Compromise Is Everything
We've been taught over the years that
healthy relationships are all about compromise, or that they're built upon two people who are willing to bend for each other no matter what. But that's not an entirely healthy notion to hold.
"In most cases, compromise is great advice to get along in a relationship," Bennett says. "However, in some cases, you shouldn’t compromise, especially if you feel strongly about a topic or a compromise might violate your core values. Sometimes, the answers are black and white and it’s a matter of sticking to your guns."
By refusing to compromise when something means a lot to you, you'll prevent resentment from taking over your relationship. And you and your partner will have more respect for each other, and feel closer as a result.
Love Means Never Having To Say You're Sorry
Another trap many couples get caught up in, is the idea that
you don't have to apologize. In reality, "the opposite of this book and movie quote is actually true," Bennett says. "Sharing a deep love for another person doesn’t excuse you from having to admit your faults and taking ownership of your role in relationship problems. Love means you want to say sorry when you know you’re in the wrong."
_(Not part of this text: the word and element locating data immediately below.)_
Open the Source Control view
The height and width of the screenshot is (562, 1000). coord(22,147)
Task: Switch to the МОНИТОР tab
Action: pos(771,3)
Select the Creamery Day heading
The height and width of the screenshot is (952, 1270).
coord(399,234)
Perhaps one of the most important rules to break is the idea that "love conquers all," since it suggests you don't need to put in any work or make any effort, as long as you're in love.
"Obviously you should love your partner, but you can’t expect your love for each other to keep the relationship strong," Bennett says. "In many cases, love can blind you to problems in your relationship that need fixed. For example, there are cases where setting boundaries and being assertive are more important to relationship success than feelings of love."
You Have To Spend A Lot Of Money To Prove Your Love
While it's fine to buy each other gifts and go out for fancy dinners, the whole "spending money" rule isn't one you have to abide by, if you don't want to.
As Bennett says, "It’s an established expectation that you have to spend big on your partner on certain days (anniversaries, Valentine’s Day, etc.). But, in reality, grand gestures on those days mean very little if the relationship is unhealthy on a day-to-day basis. It’s better to consistently show love and passion than to make a giant fuss on major milestones."
By being there for each other in meaningful ways every day, instead of going all out on big holidays, you'll be giving your relationship exactly what it needs. Which is really what breaking these rules is all about, anyway. Even though there are lots of ideas floating around that feel set in stone, it's up to you and your partner to figure out what works best for
your relationship — even if means breaking a few rules.